3 Responses to “NBA Tuesday: Warriors a rudderless ship”

  1. [...] Steinmetz says the Warriors need a point guard. Hmmm, why does this idea sound familiar??? (GSW [...]

  2. Sleepy says:

    Im gonna disagree with you Bay area sports guy .

    Crawford can run this team just fine and played unselfishly when he actually thought his job was to run the club.

    12-8 against the Thunder on the road we win by 10 and lead from basically from start to finish without Mags and Jack. No one takes more than 15 shots and no one takes fewer than 6 . We start the game actually running curls plays for Morrow and Buke and run screen and roll drive and drive and kick all game long .

    If we actually ran plays I believe Crawford,Monta and Marco could run this team but no PG can run this team with the 2 headed monster that Nelson has created in Jack and Mags.They want the offense to run through them when with our current roster makeup we really should be playing a share the ball type of system with no one person dominating it.

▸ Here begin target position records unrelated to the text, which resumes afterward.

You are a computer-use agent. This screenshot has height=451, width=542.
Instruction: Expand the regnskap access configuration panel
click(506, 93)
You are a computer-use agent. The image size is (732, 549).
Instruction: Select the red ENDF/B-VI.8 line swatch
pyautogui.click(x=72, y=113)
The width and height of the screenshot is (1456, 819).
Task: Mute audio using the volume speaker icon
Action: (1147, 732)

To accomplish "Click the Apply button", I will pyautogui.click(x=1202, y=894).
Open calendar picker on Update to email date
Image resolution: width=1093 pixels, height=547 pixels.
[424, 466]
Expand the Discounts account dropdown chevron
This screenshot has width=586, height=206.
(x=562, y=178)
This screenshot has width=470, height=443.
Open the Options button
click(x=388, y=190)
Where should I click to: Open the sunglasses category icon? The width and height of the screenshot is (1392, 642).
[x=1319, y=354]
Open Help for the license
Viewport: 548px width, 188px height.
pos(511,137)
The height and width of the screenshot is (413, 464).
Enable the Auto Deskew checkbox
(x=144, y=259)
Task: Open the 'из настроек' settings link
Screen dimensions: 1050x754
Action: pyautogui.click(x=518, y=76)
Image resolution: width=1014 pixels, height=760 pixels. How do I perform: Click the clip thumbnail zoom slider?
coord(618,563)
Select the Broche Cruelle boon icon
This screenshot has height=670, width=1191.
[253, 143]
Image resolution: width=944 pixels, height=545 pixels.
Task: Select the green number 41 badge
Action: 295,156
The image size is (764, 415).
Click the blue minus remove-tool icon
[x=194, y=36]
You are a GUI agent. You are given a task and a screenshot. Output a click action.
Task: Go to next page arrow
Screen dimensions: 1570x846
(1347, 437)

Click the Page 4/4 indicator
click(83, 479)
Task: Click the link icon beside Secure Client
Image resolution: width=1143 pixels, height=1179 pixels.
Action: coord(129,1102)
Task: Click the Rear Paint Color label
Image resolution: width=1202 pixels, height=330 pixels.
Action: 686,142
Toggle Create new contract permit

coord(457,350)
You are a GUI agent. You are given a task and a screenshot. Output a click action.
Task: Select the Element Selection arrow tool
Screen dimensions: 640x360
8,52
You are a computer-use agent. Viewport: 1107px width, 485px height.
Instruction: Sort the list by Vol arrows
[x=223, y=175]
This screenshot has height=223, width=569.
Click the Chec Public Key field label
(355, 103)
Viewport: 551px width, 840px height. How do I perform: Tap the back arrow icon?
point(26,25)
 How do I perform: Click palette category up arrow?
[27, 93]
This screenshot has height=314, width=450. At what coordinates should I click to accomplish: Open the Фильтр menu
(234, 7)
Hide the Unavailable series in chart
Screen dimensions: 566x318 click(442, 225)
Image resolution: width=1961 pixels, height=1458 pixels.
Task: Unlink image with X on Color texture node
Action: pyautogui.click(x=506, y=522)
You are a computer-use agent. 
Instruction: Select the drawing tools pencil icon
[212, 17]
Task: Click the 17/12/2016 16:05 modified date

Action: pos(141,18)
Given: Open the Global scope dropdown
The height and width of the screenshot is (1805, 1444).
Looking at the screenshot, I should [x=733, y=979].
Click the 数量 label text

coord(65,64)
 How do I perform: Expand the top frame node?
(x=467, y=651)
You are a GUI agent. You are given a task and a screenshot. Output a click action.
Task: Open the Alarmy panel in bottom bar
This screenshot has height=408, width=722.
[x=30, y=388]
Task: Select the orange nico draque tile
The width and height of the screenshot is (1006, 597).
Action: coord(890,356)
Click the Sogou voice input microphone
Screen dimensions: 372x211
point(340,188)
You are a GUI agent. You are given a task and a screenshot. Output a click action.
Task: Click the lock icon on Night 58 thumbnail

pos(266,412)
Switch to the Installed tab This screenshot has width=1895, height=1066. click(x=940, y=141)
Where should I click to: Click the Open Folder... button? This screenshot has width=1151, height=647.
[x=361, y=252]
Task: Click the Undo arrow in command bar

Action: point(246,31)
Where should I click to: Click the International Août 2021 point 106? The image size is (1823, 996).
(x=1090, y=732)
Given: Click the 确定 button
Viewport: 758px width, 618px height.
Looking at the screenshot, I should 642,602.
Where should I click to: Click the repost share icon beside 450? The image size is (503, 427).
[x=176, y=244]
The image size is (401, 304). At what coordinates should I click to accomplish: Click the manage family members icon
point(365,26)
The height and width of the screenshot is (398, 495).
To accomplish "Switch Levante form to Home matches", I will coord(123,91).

    Thats why I believe that no pg is necessary unless Nelson changes the way he deals with the two headed monster.

  3. BASG says:

    Thanks for the comment, Sleepy.

    From what you said it sounds like the main problem with this team is Don Nelson. Nelson’s never been a coach like Mike Dunleavy that feels the need to call plays every time down, as he would rather let the most assertive/aggressive players on the team control the tempo and what happens with the ball. That’s why Baron was so successful under Nellie and why Jackson (and to a lesser extent, Maggette) control the offense now.

    A strong Nellie team needs an assertive PG (like Baron, Steve Nash or Tim Hardaway), and Crawford isn’t that guy. I don’t mind his game, but he’s not the type of point guard who’s going to lead the Warriors to victory on the road against decent teams.

    So really, the Warriors need to either find a real point guard (not a combo guard like Crawford, Belinelli or even Monta) to lead the team or they need to find a new coach. Most teams would just fire the coach in situations like this, but Robert Rowell instead extended Nellie and Jackson, meaning this scattered, selfish style of ball is what we’re going to see around here for a while.